Luckily I've brought "Solution Passage" back with me for the holidays.  It's interesting that these poems were written in a period of time (1978-1981) when I was an undergraduate and not aware of the existence of Clark Coolidge.  I remember knowing creative writing graduate students at the time who wrote hokey poems about baseball or vegetables.  I was told, by prominent feminist critic and poet whose name still appears in Poetry, that WCW was  bad influence.  Academic year 1979-80 I was in Spain.  I think subscribing the the American Poetry Review in those days was a mistake.  It was depressing and bewildering:  so many poets, writing in so few styles.  I hated the emphasis on what  the poets looked like.  
"I AM a poet."  Why did WCW have to insist so much, at a relatively late point of his career, that he was indeed a poet?  He didn't really start writing his best work until he was almost 40.  Recognition was slow to come.  
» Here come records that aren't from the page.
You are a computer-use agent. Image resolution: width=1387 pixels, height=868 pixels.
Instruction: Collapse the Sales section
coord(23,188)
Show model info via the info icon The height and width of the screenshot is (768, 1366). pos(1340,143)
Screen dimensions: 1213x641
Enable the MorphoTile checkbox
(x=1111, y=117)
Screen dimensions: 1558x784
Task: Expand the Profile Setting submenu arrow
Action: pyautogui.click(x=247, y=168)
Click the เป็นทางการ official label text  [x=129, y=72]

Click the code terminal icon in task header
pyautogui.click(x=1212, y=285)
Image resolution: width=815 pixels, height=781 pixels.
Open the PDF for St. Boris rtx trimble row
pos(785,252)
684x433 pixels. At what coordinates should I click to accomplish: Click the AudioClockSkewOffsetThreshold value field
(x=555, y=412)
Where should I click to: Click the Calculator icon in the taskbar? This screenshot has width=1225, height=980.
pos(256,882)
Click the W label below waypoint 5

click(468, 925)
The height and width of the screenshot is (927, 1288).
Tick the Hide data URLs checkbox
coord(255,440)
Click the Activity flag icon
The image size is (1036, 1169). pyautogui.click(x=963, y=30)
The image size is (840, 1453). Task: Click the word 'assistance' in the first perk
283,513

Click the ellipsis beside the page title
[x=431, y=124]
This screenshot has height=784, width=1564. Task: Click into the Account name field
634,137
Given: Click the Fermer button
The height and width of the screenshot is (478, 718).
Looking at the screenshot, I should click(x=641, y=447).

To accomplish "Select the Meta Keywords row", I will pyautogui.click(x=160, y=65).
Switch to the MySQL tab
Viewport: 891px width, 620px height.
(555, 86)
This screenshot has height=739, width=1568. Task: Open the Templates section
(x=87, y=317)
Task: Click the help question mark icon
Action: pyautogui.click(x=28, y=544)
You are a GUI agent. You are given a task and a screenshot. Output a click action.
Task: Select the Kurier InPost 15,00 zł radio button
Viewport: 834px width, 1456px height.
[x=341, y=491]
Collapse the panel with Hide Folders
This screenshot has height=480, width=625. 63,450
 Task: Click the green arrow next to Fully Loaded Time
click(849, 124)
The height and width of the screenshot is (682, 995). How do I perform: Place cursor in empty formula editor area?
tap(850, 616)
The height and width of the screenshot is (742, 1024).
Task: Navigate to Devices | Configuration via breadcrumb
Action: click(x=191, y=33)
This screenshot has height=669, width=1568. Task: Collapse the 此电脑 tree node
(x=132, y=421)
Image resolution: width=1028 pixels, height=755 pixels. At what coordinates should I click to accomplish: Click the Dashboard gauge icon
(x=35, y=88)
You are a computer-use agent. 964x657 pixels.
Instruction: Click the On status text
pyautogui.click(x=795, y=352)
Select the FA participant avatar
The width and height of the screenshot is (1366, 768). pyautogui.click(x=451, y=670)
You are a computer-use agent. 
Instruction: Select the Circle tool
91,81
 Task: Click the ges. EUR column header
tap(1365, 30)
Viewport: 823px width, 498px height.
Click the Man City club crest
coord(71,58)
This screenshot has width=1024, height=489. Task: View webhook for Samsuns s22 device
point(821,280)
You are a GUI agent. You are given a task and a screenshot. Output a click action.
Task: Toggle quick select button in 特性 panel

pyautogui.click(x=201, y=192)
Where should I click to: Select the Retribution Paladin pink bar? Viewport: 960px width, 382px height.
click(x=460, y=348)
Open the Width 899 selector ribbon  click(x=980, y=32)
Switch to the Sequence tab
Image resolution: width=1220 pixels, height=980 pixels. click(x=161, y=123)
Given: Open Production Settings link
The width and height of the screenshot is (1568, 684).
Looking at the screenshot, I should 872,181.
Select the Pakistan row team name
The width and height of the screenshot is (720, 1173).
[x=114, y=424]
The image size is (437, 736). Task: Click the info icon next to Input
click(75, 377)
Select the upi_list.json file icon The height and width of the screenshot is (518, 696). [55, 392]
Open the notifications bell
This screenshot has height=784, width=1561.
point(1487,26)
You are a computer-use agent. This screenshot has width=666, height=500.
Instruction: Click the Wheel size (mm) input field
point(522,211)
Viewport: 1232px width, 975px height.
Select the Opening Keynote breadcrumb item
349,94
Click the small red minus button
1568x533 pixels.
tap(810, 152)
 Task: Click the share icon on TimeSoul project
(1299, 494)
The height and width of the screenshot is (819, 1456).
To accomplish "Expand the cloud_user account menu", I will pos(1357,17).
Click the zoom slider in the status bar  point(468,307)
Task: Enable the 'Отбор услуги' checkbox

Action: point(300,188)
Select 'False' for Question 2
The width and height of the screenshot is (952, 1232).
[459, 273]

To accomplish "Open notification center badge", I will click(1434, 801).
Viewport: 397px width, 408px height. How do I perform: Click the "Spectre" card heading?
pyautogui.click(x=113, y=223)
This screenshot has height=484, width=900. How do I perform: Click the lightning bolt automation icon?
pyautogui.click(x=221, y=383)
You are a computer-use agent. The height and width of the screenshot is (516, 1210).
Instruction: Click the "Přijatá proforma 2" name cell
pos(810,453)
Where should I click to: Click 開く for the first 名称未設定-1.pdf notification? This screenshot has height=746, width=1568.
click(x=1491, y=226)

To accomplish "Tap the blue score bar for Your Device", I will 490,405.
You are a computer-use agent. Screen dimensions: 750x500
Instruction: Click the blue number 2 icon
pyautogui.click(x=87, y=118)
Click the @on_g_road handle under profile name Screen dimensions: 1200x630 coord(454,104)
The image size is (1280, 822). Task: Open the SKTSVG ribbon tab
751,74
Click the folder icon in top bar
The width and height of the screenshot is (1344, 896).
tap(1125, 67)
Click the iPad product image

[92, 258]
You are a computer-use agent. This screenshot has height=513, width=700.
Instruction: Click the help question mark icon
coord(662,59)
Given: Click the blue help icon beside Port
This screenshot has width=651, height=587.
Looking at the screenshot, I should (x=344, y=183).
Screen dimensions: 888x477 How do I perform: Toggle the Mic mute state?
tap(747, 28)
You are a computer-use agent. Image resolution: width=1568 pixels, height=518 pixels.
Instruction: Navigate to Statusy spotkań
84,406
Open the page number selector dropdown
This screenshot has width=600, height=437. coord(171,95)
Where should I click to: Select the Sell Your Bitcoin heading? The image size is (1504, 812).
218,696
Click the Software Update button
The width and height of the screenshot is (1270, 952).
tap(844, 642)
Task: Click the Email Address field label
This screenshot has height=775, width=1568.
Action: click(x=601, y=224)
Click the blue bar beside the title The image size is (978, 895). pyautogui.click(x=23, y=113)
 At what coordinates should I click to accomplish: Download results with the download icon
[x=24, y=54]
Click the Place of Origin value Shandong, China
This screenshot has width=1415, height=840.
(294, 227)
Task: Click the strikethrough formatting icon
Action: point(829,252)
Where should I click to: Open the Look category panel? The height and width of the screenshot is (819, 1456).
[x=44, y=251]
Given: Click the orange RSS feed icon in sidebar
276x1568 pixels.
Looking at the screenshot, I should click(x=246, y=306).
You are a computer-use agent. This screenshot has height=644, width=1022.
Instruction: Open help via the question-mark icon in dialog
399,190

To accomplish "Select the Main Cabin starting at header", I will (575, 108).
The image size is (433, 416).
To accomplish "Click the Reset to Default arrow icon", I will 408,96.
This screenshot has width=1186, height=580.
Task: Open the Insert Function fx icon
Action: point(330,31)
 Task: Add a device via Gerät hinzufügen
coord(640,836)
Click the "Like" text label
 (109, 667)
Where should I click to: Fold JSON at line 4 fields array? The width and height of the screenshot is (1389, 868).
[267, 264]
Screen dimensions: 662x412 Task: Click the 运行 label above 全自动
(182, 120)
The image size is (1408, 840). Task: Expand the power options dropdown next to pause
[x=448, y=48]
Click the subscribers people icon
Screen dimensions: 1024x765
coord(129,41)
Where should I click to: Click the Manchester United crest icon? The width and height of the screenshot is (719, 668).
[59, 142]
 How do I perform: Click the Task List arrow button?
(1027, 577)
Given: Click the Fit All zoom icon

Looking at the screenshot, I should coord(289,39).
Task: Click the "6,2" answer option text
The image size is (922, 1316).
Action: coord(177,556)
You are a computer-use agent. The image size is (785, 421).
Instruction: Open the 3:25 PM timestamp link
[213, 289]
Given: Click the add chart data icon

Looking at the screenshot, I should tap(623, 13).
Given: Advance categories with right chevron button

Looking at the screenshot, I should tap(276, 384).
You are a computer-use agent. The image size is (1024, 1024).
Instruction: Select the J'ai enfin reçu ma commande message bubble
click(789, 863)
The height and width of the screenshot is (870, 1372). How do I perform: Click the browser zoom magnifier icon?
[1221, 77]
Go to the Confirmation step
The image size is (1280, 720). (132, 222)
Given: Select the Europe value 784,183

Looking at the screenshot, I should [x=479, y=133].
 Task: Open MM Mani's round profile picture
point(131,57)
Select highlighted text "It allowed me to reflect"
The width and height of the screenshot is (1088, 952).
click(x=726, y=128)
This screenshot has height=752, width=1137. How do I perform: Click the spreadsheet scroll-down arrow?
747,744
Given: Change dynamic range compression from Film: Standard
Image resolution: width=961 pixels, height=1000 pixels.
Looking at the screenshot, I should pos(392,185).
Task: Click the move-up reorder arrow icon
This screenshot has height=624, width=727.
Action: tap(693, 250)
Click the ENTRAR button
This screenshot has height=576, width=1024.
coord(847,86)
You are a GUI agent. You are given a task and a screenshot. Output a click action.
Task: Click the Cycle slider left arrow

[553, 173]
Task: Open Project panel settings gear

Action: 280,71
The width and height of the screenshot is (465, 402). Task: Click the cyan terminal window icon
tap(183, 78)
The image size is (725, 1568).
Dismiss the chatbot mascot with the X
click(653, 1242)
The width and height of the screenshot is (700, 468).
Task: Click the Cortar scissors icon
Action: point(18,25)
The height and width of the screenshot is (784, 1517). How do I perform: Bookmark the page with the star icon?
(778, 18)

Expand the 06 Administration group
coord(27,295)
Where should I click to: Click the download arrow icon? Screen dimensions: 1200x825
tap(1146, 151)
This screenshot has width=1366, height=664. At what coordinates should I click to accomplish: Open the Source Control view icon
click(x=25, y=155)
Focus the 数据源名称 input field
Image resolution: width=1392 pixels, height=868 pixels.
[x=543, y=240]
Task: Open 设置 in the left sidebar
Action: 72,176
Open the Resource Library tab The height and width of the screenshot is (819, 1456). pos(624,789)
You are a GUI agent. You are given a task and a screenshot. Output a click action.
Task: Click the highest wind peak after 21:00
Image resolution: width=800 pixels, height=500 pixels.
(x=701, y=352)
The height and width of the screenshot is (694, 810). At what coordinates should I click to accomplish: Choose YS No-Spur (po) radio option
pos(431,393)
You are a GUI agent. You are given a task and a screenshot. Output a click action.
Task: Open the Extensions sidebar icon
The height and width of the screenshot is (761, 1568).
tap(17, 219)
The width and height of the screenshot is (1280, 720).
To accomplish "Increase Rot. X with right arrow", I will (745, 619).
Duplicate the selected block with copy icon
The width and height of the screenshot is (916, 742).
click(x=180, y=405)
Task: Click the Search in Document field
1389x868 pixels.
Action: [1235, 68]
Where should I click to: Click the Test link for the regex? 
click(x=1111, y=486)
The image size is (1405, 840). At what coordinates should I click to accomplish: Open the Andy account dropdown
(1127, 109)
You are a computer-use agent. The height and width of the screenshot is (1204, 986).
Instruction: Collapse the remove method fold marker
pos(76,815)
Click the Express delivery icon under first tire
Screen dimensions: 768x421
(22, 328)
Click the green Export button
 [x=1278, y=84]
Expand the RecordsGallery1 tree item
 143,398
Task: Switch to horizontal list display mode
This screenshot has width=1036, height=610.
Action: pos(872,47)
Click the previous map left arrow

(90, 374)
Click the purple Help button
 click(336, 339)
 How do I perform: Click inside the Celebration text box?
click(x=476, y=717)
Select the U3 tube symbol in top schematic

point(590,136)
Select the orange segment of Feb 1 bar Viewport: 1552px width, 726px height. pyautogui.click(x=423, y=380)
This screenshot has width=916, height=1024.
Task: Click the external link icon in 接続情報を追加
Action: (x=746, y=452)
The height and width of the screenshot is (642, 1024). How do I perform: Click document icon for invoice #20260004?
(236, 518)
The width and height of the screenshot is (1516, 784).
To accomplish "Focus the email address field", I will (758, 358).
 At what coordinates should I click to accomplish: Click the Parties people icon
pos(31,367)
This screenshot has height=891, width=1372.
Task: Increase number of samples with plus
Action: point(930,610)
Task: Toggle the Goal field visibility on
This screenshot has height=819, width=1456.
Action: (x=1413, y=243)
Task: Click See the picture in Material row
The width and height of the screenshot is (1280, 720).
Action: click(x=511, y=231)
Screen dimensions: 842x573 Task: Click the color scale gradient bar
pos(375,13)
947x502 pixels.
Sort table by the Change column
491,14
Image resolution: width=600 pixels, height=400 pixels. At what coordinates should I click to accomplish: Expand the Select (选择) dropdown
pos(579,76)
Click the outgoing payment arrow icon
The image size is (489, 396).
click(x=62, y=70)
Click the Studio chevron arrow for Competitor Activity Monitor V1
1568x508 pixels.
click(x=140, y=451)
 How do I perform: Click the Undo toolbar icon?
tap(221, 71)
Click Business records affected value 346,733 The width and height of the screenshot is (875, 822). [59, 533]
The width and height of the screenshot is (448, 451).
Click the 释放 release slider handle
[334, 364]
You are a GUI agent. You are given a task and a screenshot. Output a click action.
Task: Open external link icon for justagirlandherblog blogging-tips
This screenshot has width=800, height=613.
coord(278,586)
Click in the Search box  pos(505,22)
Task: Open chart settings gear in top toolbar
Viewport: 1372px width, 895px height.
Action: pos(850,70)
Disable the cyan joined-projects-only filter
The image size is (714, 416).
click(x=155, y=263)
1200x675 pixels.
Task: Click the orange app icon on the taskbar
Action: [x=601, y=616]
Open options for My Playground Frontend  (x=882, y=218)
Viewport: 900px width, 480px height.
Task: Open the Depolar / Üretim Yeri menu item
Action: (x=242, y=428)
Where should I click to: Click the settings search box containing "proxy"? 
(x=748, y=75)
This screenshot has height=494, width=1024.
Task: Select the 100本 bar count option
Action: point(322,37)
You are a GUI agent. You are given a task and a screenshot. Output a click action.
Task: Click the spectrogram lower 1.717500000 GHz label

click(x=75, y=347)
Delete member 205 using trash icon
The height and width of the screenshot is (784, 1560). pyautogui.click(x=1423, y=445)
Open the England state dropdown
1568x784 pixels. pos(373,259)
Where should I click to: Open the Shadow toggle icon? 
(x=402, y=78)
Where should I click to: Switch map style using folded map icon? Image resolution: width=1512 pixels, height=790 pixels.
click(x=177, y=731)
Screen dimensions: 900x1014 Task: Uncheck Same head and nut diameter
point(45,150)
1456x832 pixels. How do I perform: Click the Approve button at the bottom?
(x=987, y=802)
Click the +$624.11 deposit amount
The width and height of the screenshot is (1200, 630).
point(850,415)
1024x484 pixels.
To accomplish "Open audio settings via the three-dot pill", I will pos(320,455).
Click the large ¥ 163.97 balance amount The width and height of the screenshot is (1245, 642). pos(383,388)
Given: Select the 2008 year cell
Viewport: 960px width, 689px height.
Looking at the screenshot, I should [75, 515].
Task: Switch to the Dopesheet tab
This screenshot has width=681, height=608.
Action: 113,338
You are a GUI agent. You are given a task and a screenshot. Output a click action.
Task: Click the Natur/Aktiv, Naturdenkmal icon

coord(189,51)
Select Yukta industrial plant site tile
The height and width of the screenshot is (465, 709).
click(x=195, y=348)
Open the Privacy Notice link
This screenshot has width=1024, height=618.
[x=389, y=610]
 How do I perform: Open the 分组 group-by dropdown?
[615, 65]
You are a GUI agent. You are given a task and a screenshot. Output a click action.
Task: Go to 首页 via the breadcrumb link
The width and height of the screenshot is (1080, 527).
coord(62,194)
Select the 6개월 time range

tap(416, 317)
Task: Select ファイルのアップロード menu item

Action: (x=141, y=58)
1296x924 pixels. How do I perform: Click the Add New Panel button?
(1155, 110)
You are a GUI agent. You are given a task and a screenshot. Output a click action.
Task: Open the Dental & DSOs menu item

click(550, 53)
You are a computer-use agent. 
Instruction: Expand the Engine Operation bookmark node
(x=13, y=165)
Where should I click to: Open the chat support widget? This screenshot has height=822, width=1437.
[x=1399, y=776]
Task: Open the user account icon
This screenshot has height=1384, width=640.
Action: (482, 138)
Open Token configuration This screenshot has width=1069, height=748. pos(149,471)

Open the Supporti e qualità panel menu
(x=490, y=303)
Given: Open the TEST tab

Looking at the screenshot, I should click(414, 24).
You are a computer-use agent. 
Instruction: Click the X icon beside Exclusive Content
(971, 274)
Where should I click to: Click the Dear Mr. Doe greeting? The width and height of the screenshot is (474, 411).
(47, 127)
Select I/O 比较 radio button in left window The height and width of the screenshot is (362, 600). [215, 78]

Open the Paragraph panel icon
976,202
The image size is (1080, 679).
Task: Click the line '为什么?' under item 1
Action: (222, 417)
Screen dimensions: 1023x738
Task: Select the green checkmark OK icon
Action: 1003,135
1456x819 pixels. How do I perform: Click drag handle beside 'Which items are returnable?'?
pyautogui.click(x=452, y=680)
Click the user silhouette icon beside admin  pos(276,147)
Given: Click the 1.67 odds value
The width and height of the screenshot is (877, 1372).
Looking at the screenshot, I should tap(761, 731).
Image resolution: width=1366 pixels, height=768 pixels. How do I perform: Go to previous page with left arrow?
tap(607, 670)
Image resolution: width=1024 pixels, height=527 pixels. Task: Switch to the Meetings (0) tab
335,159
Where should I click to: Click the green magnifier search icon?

The poem in which he defined his variable foot "the descent beckons / as the ascent beckoned" (or is it the other way around?) is curiously abstract and Latinate in vocabulary.  There are no things.  His earlier poetry is more prosodically interesting.  
I think of myself as devoted to only a handful of writers.  Yet when I make up the complete list, over half a life-time, it adds up to quite a few.  About 100 I have read deeply and assiduously.  Another few hundred I have read deeply for a less prolonged period of time.  Many times more I am professionally responsible for or have read more casually.  I am not completely up to date in my reading of the younger American poets--and I probably never will be since more are always emerging.  I do like Lisa Jarnot and Susan Schultz.  I have books by Jordan Davis, Stroffolino, and a few others, along with Ed Foster's anthology.